Report how many lines in the records below hold "will", with no other output.

__________________________________________________

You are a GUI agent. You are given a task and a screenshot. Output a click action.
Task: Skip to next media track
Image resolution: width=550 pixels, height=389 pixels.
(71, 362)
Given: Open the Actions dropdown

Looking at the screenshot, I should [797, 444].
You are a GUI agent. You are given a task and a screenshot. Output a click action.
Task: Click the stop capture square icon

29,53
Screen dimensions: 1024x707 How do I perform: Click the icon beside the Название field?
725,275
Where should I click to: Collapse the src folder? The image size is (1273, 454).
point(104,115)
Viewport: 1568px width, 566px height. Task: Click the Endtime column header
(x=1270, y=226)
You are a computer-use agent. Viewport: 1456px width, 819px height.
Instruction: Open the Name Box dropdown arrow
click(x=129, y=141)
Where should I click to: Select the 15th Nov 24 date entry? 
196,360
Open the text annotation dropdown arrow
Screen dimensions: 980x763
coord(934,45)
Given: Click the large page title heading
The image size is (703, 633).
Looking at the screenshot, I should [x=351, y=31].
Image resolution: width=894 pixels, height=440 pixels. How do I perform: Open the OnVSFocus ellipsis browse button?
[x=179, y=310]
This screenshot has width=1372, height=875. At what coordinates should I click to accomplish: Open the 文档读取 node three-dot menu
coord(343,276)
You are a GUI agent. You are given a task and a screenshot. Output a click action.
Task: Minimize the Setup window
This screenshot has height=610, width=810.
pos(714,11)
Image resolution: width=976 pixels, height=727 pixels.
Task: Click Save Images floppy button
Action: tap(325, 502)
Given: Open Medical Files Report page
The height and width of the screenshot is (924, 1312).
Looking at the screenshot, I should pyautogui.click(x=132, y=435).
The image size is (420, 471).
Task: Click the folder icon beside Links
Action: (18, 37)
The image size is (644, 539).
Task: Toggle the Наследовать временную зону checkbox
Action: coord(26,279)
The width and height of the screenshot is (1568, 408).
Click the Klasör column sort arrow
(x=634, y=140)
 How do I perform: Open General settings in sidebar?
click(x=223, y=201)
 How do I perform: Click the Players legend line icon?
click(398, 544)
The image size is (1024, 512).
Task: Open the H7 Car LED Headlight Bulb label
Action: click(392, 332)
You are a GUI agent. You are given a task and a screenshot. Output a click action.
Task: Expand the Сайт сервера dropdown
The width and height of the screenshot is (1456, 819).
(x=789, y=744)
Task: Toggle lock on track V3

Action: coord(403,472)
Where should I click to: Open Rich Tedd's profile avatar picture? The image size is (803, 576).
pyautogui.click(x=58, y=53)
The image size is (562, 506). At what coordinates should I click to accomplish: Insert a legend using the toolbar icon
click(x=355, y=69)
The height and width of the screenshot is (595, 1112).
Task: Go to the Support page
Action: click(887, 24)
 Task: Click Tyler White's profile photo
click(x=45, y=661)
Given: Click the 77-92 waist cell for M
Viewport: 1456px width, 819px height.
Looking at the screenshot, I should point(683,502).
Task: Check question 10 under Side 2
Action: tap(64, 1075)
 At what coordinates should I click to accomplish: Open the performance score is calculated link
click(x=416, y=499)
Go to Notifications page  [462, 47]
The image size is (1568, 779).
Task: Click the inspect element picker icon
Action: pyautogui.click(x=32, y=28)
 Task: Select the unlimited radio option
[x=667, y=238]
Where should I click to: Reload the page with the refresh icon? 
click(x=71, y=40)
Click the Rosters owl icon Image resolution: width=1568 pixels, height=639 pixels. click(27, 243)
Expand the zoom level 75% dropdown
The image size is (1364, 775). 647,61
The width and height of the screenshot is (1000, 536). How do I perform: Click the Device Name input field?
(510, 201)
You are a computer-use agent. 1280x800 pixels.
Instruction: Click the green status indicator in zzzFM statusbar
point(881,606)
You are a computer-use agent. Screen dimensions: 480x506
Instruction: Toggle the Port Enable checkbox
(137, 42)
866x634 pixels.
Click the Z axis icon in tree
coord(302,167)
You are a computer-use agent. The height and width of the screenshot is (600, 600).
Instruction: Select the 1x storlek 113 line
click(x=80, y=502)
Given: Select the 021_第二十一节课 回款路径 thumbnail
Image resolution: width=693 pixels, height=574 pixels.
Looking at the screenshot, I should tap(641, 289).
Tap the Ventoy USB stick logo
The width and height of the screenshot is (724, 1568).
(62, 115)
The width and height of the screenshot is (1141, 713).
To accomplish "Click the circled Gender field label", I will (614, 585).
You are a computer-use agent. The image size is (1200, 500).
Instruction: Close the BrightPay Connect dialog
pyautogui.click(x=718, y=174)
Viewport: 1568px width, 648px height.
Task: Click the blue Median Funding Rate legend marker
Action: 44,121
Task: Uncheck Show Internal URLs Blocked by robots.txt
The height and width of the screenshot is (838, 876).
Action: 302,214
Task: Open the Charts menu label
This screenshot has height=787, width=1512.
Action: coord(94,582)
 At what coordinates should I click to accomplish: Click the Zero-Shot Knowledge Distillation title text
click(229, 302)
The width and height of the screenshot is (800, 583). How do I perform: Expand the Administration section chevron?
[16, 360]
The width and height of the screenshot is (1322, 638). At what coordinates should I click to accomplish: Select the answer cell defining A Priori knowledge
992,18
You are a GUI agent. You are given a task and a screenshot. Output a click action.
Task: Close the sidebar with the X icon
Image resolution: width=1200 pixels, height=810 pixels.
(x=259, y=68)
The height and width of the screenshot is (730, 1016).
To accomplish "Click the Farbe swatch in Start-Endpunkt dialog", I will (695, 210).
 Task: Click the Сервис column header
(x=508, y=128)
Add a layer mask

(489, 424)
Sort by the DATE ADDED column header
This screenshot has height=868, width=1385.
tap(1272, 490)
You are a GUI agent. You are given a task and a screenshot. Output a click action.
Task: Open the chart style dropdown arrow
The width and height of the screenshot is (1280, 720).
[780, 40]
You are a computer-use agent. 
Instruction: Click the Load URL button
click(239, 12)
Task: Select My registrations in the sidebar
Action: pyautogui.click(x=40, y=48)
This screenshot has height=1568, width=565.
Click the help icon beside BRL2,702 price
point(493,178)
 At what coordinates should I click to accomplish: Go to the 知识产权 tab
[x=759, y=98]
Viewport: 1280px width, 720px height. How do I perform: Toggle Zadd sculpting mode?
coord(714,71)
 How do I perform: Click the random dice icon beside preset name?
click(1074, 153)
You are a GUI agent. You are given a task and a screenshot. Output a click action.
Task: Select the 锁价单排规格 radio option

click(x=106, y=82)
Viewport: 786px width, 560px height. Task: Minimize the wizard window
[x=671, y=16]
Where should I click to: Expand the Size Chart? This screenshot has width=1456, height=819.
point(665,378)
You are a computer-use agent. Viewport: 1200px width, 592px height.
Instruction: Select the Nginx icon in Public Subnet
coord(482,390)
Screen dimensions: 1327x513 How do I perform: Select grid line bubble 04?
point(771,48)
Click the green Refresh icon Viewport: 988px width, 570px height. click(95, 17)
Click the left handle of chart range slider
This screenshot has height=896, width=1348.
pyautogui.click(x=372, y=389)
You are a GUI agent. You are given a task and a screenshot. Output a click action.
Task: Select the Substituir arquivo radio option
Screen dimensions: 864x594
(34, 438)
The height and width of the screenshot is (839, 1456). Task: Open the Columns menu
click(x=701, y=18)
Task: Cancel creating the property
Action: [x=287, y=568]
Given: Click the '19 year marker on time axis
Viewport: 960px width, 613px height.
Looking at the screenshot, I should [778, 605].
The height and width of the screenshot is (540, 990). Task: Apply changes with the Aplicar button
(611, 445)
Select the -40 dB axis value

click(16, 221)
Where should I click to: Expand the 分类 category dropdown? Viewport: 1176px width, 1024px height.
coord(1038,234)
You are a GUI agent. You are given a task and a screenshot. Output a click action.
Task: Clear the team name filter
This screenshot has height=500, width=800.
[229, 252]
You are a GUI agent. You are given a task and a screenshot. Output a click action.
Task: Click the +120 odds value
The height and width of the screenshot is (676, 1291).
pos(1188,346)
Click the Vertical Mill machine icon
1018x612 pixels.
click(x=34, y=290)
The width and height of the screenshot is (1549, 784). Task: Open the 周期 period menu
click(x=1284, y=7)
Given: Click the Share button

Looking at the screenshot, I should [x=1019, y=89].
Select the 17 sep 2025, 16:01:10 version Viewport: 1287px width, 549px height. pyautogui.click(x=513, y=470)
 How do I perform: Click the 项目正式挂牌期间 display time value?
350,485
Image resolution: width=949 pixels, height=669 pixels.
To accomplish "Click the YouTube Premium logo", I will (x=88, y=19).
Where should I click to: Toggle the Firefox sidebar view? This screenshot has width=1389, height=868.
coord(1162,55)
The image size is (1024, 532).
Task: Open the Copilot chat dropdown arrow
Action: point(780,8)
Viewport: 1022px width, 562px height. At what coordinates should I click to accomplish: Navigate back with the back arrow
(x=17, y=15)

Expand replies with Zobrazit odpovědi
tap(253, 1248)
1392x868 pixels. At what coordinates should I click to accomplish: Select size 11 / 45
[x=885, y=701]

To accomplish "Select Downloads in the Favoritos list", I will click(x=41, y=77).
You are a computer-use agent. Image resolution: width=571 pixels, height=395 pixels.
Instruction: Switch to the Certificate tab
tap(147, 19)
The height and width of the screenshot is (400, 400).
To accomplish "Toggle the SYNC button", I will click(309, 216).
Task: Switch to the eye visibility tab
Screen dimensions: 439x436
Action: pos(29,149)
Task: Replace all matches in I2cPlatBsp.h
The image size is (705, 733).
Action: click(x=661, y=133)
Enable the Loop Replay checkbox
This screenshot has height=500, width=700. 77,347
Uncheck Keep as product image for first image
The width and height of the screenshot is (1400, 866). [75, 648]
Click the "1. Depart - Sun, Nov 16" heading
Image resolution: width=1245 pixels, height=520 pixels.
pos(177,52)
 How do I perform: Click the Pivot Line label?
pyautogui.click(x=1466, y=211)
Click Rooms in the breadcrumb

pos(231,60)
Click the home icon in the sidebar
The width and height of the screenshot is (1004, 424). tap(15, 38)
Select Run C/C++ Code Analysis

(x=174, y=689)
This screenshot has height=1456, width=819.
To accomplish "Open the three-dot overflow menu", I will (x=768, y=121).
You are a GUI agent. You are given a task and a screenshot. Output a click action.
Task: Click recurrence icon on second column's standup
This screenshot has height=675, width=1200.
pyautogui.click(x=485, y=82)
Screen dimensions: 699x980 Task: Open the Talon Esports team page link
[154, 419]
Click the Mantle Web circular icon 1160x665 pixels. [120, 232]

__________________________________________________

→ **RESPONSE TO THIS TASK**:
6